Drs. Yasmi and Chhay agreed to continue strengthening the collaboration and reaffirmed the commitment to continue implementing the Cambodia-IRRI Work Plan 2020-2023 despite the challenging situation due to the COVID-19 pandemic.
The two officials tackled the multiple challenges facing rice agri-food systems ranging from climate change, urbanization, degradation of natural resources as well as many other stressors, such as the pandemic, that exacerbate the situation.
“It is critical that new solutions must be invented and research plays a role in this,” Dr. Yasmi said,. “Building the resilience of farmers and the food systems is a must. At the same time, the rice agri-food systems need to transform in such a way that they can cope with the rapid change and contribute to solutions to various challenges our society faces.”
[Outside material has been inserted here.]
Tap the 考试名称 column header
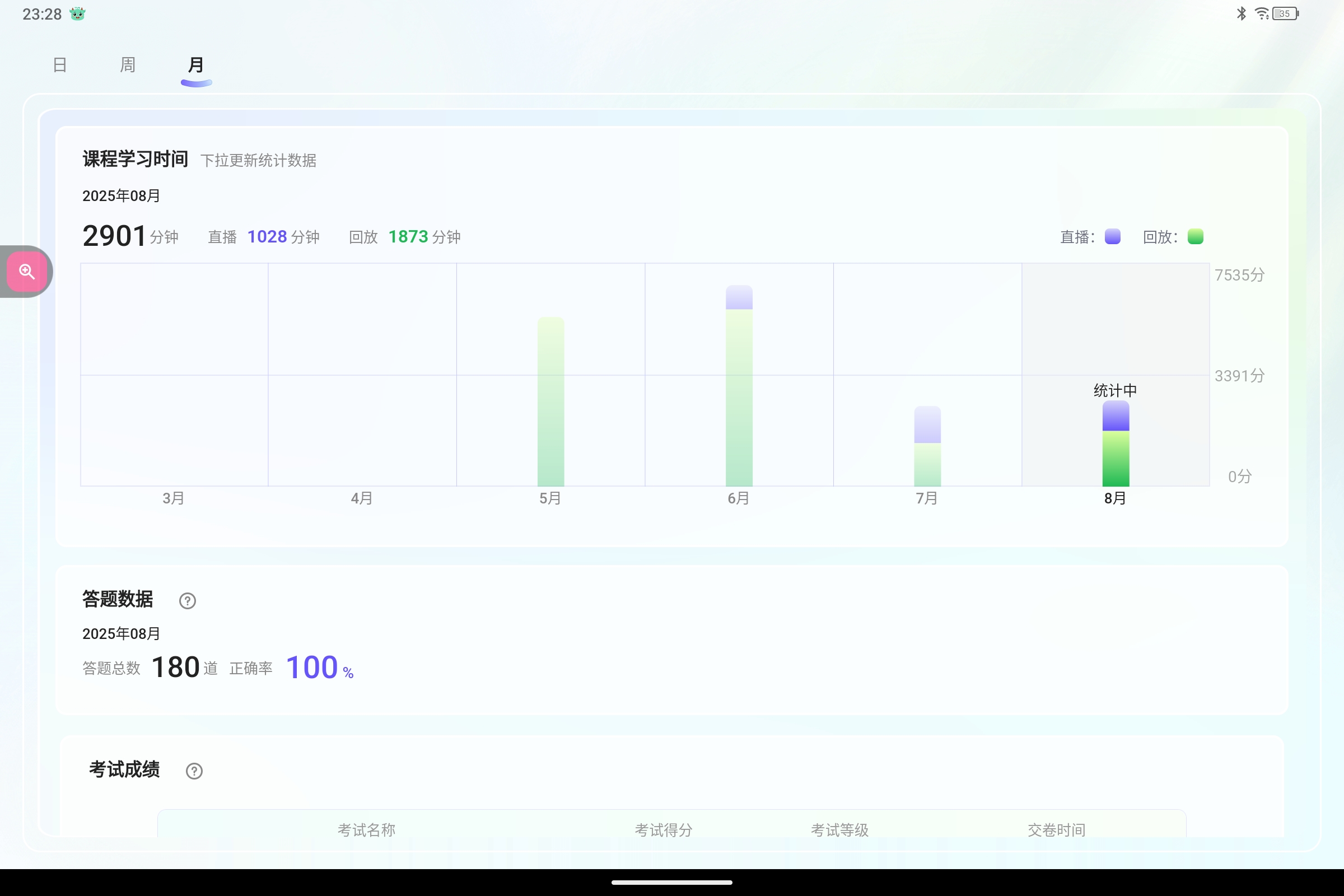 click(x=366, y=829)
Cambodia aspires to further develop its rice sector for the benefit of its people. A rice-based farming system forms the backbone of Cambodia’s agricultural sector. Rice is mainly produced during the wet season, which accounts for more than 75% of total paddy output per year. However, dry season paddy cultivation remains an important component of rice production, particularly for consumers with a preference for dry-season varieties. Transformations in the country’s rice-based farming systems have played a key role in Cambodia’s recent economic development and growth.
The IRRI-Cambodia partnership focuses on increasing food and nutrition security through improvement in productivity and diversity, contributing to ending poverty, and improving livelihoods among those who depend on rice-based agri-food systems. Given the critical importance of rice R&D to Cambodia, IRRI considers its partnership with the country and contributing to its national policy goals as high priorities.
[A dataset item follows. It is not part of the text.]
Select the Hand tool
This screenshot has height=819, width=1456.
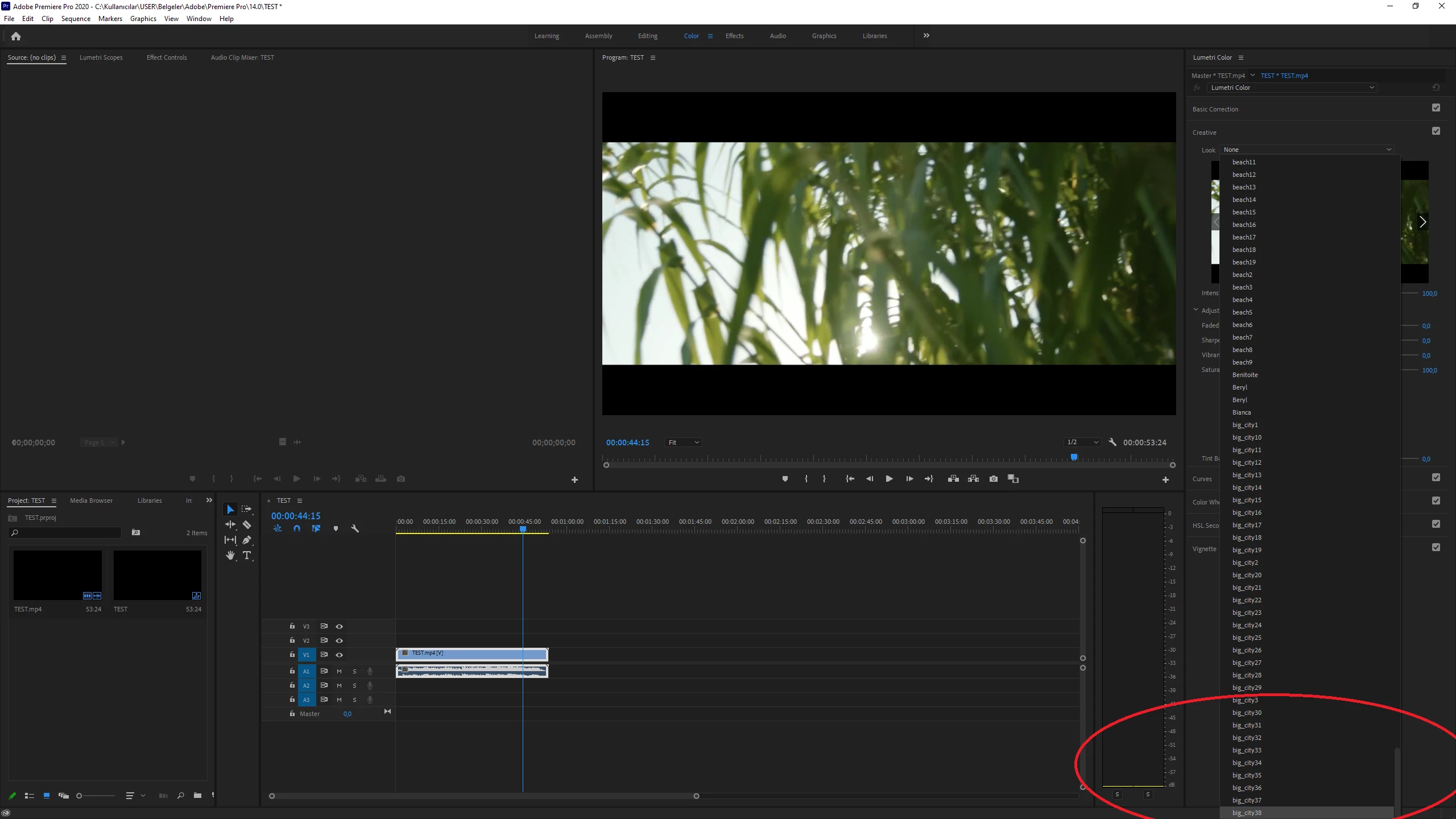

“In doing so, the partnership aims to protect the health and prosperity of rice farmers and consumers, ensure the environmental sustainability of rice farming, and build rice farmers’ resilience to climate change,” Dr Yasmi said. “The partnership also promotes the empowerment of women and supports opportunities for youth in an equitable rice agri-food system.”
In 2019, the Minister of Agriculture, Forestry and Fisheries visited IRRI headquarters in the Philippines for the signing of Cambodia’s first national seed strategy policy, which the institute helped develop to promote a more vibrant and diverse commercial seed industry in the country.
IRRI’s support for Cambodia’s rice sector began in the 1960s when it trained Cambodian scientists and collected over 4,000 local rice accessions for conservation in the International Rice Genebank. In the late 1970s and early 1980s. IRRI was able to repatriate 766 varieties to replenish the country’s rice diversity that was reduced due to conflict and famine. The partnership was formalized with the first Memorandum of Understanding in 1986 and, through IRRI’s continued support, Cambodia was able to significantly increase its rice production from 2.4 million tons in 1993 to 10.8 million tons in 2019.
IRRI is the world's premier research organization dedicated to reducing poverty and hunger through rice science, improving the health and welfare of rice farmers and consumers, and protecting rice-growing environments for future generations.